Un combattant syrien blessé pose avec ses collègues dans les locaux de la Quatrième Division, après l'évacuation du HTS, suite au renversement d'Assad à Damas, en Syrie, le 29 décembre 2024 - REUTERS/ AMR ABDALLAH

Reprise des activités de l'EI

Cet incident survient dans un contexte de reprise des attaques de l'EI dans les zones contrôlées par Damas, ce qui accentue les inquiétudes quant à la capacité du groupe à exploiter la fragilité de la situation sécuritaire en Syrie, plus d'un an après la chute du dirigeant de longue date Bachar al-Assad en décembre 2024.

Le mois dernier, l'EI a été accusé d'une attaque dans l'ancienne ville de Palmyre, qui a coûté la vie à deux soldats et un civil américains. Washington a riposté par des frappes aériennes contre des dizaines de positions de l'EI dans toute la Syrie. L'Observatoire syrien des droits de l'homme a déclaré qu'au moins cinq membres de l'EI avaient été tués dans ces frappes.

Depuis lors, les autorités syriennes ont intensifié leurs opérations antiterroristes et ont annoncé le 25 décembre qu'un haut dirigeant de l'EI avait été tué lors d'une descente de sécurité.

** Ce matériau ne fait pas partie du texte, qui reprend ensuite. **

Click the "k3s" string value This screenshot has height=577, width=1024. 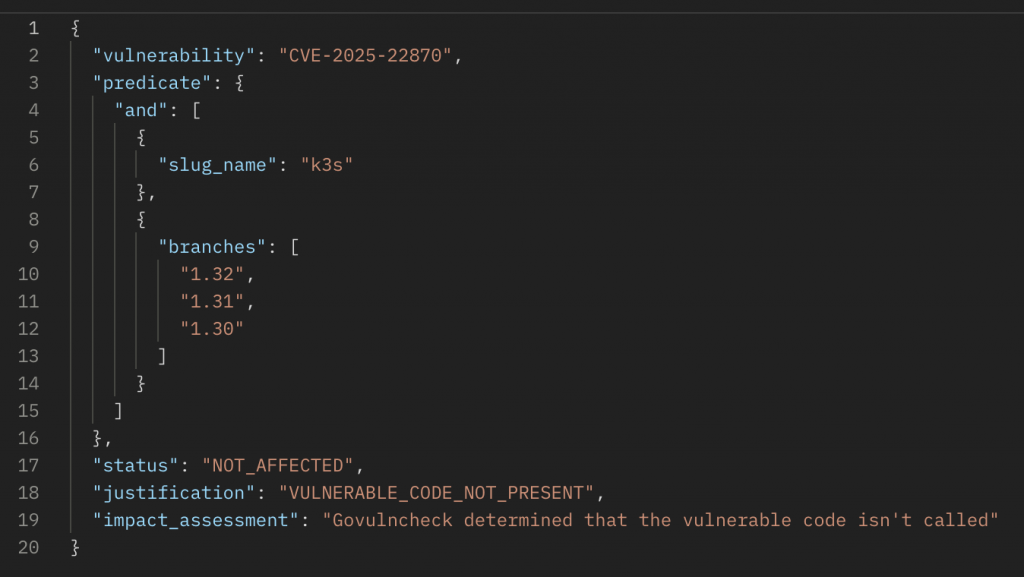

En novembre, la Syrie a officiellement rejoint la coalition menée par les États-Unis qui lutte contre l'EI, à la suite de la visite du président Ahmed al-Sharaa à Washington. Sharaa, leader islamiste et ancien djihadiste, a combattu l'EI au plus fort de la guerre civile syrienne, bien que son passé ait été scruté par les observateurs occidentaux et régionaux.

Cette coopération marque un changement significatif dans la position internationale de la Syrie après des années d'isolement, même si la situation sécuritaire sur le terrain reste instable.

Le président syrien Ahmed al-Sharaa - REUTERS/ KHALIL ASHAWI

Les craintes des minorités et la violence sectaire

Malgré les efforts renouvelés pour combattre l'EI, les inquiétudes persistent parmi les communautés minoritaires de Syrie, qui ont subi le poids de la violence sectaire depuis la chute d'Assad. Des civils de la communauté alaouite, à laquelle appartenait Assad, ont été tués lors d'attaques massives le long de la côte en mars, tandis qu'en juillet, des affrontements ont éclaté dans la province de Sweida, à majorité druze.

En juin, un attentat suicide à la bombe à l'intérieur d'une église à Damas a tué 25 personnes. Les autorités syriennes ont accusé l'EI d'être responsable de l'attaque, bien qu'un groupe extrémiste sunnite peu connu, Saraya Ansar al-Sunna, en ait revendiqué la responsabilité. Les analystes ont suggéré que ce groupe servait de façade à l'EI, lui permettant ainsi de dissimuler son implication directe.

Les experts en sécurité avertissent que l'EI reste capable de mener des attaques de grande envergure malgré ses défaites territoriales, notamment en exploitant les tensions sectaires et en ciblant des symboles tels que les institutions religieuses.

L'incident de jeudi, ont déclaré les responsables, souligne la menace persistante que représentent les réseaux djihadistes et les défis auxquels sont confrontées les nouvelles autorités syriennes dans leur tentative de stabiliser le pays et de rassurer les minorités avant des événements religieux et nationaux délicats.